This blog post discusses an old arcane question that has been nagging me from the bottom of my Inbox for almost exactly four years. Please skip it if it sounds like Latin to you, but if you happen to be one of those readers who know what I’m talking about, I’d appreciate your comments.

Terminology first:

• Prefix Independent Convergence allows entries in the forwarding table to point to shared next hops (or next-hop groups), reducing the FIB update bottleneck when changing the next hop for a large number of prefixes (for example, when dealing with a core link failure). More details in the initial blog post and PIC applicability to fast reroute.
• PIC Edge (as defined by vendor marketing) is the ability to switch to a backup CE route advertised to a backup PE router before the network convergence is complete.

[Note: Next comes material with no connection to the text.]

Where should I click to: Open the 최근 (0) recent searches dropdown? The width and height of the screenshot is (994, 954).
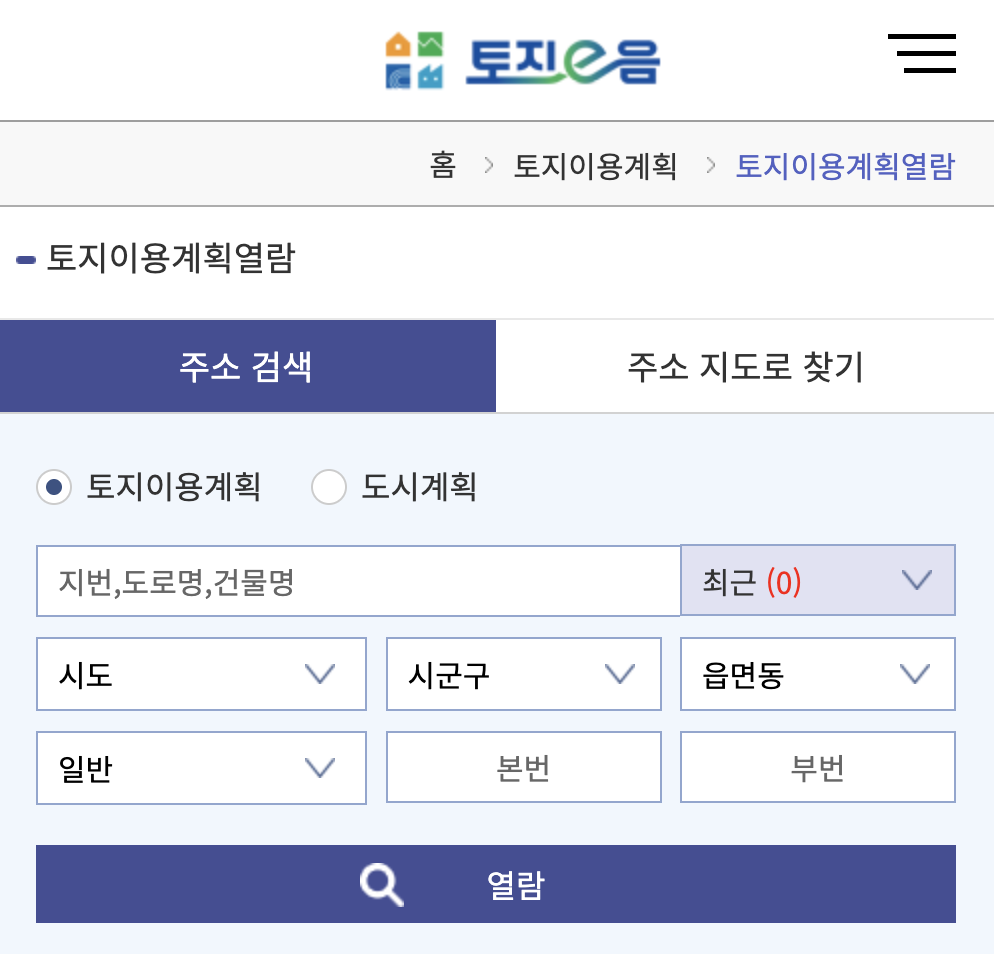coord(817,580)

Here’s (in a nutshell) how PIC Edge is supposed to work:

• Backup PE router receives a route from a CE router that it does not use (because it has a better route from the primary PE router).
• The backup PE router nonetheless advertises the CE route (BGP Best External functionality I described in this video
• The primary PE router eventually receives the backup CE route and stores it (yet again, without using it). Obviously, if our network uses route reflectors, we need a bit of extra magic (BGP Add Path) to make this work.
• The backup CE route (as advertised through the MPLS/VPN core) carries a label that points straight to the PE-CE interface. This allows the primary PE router to send traffic straight to the backup PE-CE interface before the backup PE router knows it should use the backup PE-CE interface to reach the CE router.

Now for the PIC Edge trick: when the primary PE-CE link fails, the primary PE router rewrites its LFIB entry to send the traffic for the now-unreachable destinations to the backup PE router and straight through the PE-CE interface to the CE router. That roundabout forwarding path works immediately, even before the primary PE router sends a BGP update saying, “I lost the CE prefixes.” Once the BGP updates are propagated, everyone installs new forwarding entries and stops sending the traffic to the (previous) primary PE router. Eventually, the (former) primary PE router cleans up its LFIB table.

At this point, we’re ready for the crux of the blog post: PIC Edge needs per-prefix (or per-CE) VPN labels. With the per-VRF labels, we’d get a temporary micro-loop between the primary and the backup PE routers (the details are left as an exercise for the reader). That’s why we can’t get PIC Edge in most EVPN implementations.

However, using per-prefix VPN labels (the default on Cisco IOS, where we first encountered the PIC Edge idea) effectively blocks the Prefix Independent Convergence part of the PIC Edge as each prefix uses a different VPN MPLS label. The only way to reduce the number of FIB updates seems to be the per-CE label allocation mode. That’s the default setting on Junos and available on IOS XR and FRRouting, but (according to what I was able to find in Cisco documentation) not on IOS XE or Nexus OS. Thus, PIC Edge on IOS XE sounds like an oxymoron to me. What am I missing?